From 90736eb3232d208ee048493f371075e4272e0944 Mon Sep 17 00:00:00 2001
From: Mikulas Patocka <mpatocka@redhat.com>
Date: Thu, 23 Jun 2022 14:53:25 -0400
Subject: dm mirror log: clear log bits up to BITS_PER_LONG boundary

Commit 85e123c27d5c ("dm mirror log: round up region bitmap size to
BITS_PER_LONG") introduced a regression on 64-bit architectures in the
lvm testsuite tests: lvcreate-mirror, mirror-names and vgsplit-operation.
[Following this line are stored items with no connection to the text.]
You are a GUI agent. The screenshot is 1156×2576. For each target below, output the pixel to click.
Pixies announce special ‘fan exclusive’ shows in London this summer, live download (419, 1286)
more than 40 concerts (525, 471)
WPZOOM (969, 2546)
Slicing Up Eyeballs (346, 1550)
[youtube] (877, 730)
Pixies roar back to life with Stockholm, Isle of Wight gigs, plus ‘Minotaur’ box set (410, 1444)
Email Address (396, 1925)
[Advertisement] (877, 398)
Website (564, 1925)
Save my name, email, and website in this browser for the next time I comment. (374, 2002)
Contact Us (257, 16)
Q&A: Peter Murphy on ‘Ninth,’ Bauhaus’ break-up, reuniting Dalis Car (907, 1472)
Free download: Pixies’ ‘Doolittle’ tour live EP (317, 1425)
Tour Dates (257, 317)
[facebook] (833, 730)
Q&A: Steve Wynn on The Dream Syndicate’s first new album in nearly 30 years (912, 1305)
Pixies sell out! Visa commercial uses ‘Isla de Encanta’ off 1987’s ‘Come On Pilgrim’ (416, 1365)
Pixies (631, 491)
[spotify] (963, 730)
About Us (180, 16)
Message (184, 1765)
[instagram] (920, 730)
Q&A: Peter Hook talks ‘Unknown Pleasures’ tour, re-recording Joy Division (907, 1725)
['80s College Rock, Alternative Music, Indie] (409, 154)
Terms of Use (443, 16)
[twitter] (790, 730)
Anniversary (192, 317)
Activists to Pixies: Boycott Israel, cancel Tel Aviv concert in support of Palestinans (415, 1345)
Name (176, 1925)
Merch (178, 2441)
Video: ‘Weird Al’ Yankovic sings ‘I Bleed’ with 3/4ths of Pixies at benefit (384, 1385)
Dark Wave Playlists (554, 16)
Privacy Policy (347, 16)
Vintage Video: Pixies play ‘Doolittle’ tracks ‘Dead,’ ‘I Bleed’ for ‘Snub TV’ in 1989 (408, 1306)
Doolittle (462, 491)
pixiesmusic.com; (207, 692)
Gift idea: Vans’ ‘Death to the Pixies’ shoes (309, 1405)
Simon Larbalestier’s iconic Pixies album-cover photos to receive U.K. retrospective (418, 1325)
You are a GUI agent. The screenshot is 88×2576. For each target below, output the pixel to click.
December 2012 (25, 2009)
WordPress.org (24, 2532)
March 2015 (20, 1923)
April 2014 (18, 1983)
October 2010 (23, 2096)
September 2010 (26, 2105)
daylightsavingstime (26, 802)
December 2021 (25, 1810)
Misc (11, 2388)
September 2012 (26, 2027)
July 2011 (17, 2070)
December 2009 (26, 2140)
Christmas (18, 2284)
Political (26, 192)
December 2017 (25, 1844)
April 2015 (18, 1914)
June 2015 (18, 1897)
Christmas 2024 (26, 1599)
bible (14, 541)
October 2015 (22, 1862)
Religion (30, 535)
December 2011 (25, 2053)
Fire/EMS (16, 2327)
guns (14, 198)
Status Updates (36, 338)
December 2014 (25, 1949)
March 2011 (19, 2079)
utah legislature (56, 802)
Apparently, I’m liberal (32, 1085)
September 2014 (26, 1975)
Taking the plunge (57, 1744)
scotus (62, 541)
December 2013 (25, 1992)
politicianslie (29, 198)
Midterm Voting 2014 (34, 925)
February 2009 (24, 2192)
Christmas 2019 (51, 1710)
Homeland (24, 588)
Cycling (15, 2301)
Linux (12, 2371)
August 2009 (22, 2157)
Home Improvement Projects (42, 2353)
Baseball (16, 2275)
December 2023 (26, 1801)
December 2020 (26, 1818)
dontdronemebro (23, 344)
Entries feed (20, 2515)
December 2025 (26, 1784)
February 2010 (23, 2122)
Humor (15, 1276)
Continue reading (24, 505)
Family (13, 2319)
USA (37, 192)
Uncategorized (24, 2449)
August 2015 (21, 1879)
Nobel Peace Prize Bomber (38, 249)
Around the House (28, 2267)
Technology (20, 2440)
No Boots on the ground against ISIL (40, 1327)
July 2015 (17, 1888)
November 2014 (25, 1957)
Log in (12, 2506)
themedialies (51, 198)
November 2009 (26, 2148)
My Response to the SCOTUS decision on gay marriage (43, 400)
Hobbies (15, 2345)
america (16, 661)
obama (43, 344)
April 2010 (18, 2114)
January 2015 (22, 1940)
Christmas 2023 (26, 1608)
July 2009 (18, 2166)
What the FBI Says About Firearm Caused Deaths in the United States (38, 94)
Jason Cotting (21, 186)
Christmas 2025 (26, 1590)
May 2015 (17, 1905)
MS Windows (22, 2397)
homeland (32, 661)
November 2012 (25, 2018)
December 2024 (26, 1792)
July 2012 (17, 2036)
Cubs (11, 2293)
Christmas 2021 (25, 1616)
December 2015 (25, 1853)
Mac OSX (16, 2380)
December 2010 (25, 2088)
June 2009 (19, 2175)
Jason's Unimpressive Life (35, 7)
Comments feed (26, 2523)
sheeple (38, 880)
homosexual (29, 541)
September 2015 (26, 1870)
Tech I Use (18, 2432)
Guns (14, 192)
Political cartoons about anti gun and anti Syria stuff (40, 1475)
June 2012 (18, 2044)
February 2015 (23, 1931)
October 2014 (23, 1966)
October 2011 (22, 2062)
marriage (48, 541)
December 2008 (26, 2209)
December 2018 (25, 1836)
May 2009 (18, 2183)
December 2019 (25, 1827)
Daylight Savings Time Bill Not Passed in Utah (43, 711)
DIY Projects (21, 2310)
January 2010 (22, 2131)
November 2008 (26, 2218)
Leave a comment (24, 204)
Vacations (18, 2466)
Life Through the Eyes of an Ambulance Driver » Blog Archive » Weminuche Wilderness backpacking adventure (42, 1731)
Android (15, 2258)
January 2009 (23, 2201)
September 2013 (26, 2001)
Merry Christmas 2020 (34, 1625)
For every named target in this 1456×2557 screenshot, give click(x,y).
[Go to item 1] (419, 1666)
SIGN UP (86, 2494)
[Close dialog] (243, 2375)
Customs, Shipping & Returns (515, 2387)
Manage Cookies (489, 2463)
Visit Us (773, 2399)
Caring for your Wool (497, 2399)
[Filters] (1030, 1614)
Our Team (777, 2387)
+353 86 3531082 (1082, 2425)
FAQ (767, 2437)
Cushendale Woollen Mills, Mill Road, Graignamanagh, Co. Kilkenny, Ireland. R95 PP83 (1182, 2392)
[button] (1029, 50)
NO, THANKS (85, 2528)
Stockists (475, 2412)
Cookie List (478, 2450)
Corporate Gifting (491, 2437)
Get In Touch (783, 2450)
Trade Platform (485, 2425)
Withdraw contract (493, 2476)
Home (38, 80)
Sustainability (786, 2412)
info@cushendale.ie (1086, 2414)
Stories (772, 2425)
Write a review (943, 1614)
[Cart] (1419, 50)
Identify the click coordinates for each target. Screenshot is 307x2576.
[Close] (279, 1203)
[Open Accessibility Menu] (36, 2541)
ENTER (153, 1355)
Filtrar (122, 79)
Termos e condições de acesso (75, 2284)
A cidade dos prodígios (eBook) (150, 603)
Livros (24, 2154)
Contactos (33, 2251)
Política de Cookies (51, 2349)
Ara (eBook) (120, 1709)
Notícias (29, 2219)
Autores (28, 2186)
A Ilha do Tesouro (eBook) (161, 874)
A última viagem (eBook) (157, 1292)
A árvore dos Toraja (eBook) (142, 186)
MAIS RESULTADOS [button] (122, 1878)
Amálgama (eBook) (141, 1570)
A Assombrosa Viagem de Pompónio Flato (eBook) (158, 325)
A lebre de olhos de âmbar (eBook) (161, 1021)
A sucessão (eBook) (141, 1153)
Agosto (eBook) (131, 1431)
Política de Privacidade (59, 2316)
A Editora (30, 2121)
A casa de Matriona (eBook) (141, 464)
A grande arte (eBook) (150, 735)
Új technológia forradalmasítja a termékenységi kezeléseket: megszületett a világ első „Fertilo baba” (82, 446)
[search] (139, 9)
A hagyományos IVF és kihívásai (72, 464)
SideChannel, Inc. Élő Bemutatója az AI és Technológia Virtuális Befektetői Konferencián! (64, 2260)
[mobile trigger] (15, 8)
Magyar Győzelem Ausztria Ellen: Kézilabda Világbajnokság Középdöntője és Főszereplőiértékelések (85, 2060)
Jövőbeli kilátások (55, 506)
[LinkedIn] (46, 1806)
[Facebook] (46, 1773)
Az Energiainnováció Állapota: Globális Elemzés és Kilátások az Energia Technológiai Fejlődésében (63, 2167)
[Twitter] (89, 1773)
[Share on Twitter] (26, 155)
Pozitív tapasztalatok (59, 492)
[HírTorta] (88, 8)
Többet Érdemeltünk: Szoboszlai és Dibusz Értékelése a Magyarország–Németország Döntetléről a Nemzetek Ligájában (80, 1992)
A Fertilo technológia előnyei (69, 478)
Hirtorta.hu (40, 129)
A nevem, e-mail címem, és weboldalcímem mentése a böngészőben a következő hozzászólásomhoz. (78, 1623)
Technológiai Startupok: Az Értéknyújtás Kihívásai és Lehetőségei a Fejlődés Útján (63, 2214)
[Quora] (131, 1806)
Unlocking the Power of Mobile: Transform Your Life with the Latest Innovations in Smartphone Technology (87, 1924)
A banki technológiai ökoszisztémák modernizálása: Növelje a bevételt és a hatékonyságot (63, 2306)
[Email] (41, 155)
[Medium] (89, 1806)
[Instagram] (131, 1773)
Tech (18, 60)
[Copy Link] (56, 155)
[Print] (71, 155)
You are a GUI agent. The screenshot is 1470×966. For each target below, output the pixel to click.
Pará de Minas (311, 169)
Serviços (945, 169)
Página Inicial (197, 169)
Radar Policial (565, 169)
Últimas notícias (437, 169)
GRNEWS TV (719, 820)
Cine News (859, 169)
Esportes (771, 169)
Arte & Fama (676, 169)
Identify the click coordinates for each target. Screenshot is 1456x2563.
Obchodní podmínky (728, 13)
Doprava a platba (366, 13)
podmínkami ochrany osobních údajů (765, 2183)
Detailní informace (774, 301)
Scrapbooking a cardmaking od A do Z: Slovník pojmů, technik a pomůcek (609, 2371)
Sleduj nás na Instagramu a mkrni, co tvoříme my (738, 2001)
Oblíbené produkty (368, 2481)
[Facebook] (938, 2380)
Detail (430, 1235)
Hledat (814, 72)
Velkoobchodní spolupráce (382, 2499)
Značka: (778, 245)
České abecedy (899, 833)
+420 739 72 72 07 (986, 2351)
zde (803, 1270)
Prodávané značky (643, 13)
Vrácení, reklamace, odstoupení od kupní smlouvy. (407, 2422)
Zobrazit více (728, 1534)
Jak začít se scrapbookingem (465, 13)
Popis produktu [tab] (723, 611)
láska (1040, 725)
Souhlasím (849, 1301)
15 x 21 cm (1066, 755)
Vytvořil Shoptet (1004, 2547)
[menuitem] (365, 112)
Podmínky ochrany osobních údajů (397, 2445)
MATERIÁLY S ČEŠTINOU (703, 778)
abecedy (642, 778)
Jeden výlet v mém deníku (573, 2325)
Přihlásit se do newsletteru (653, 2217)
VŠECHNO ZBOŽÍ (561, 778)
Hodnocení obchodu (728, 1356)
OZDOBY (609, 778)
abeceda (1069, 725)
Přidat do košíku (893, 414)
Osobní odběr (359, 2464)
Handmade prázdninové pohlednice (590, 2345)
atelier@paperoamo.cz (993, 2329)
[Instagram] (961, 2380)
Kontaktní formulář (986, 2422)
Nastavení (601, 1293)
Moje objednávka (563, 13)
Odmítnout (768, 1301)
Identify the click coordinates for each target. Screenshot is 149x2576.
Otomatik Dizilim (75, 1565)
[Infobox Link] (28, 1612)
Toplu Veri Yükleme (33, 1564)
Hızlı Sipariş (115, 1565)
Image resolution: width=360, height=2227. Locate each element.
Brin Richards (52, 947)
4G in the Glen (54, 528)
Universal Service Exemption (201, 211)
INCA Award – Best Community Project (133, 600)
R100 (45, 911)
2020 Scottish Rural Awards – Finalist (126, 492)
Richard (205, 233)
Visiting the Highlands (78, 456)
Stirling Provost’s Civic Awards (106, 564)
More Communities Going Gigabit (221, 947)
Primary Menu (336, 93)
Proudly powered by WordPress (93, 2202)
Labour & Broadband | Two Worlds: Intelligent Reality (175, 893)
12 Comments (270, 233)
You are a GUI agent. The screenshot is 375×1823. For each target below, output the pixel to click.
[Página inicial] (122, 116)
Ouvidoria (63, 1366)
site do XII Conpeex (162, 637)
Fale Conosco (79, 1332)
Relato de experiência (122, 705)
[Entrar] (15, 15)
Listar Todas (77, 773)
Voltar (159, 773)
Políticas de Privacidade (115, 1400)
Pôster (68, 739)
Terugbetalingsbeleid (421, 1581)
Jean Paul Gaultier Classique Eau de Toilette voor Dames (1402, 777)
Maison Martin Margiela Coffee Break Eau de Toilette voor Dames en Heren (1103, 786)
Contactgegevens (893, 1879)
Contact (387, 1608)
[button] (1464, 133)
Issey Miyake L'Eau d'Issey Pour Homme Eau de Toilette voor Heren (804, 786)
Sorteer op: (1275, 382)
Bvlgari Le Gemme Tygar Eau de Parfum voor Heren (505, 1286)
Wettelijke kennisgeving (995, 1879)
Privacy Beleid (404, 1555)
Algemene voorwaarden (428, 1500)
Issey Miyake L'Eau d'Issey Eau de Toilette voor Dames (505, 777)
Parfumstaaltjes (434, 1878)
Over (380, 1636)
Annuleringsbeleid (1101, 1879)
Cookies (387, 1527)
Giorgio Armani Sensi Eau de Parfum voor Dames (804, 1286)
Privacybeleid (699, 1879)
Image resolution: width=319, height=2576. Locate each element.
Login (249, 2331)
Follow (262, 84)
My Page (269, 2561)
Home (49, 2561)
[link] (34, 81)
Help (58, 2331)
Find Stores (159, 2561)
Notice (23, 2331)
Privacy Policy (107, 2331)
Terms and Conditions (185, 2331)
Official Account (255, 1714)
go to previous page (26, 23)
If the device is shrunk, we need to clear log bits beyond the end of the
device. The code clears bits up to a 32-bit boundary and then calculates
lc->sync_count by summing set bits up to a 64-bit boundary (the commit
changed that; previously, this boundary was 32-bit too). So, it was using
some non-zeroed bits in the calculation and this caused misbehavior.

Fix this regression by clearing bits up to BITS_PER_LONG boundary.

Fixes: 85e123c27d5c ("dm mirror log: round up region bitmap size to BITS_PER_LONG")
Cc: stable@vger.kernel.org
Reported-by: Benjamin Marzinski <bmarzins@redhat.com>
Signed-off-by: Mikulas Patocka <mpatocka@redhat.com>
Signed-off-by: Mike Snitzer <snitzer@kernel.org>
---
 drivers/md/dm-log.c | 2 +-
 1 file changed, 1 insertion(+), 1 deletion(-)

diff --git a/drivers/md/dm-log.c b/drivers/md/dm-log.c
index 2dda05aada23..0c6620e7b7bf 100644
--- a/drivers/md/dm-log.c
+++ b/drivers/md/dm-log.c
@@ -615,7 +615,7 @@ static int disk_resume(struct dm_dirty_log *log)
 			log_clear_bit(lc, lc->clean_bits, i);
 
 	/* clear any old bits -- device has shrunk */
-	for (i = lc->region_count; i % (sizeof(*lc->clean_bits) << BYTE_SHIFT); i++)
+	for (i = lc->region_count; i % BITS_PER_LONG; i++)
 		log_clear_bit(lc, lc->clean_bits, i);
 
 	/* copy clean across to sync */
-- 
cgit v1.2.3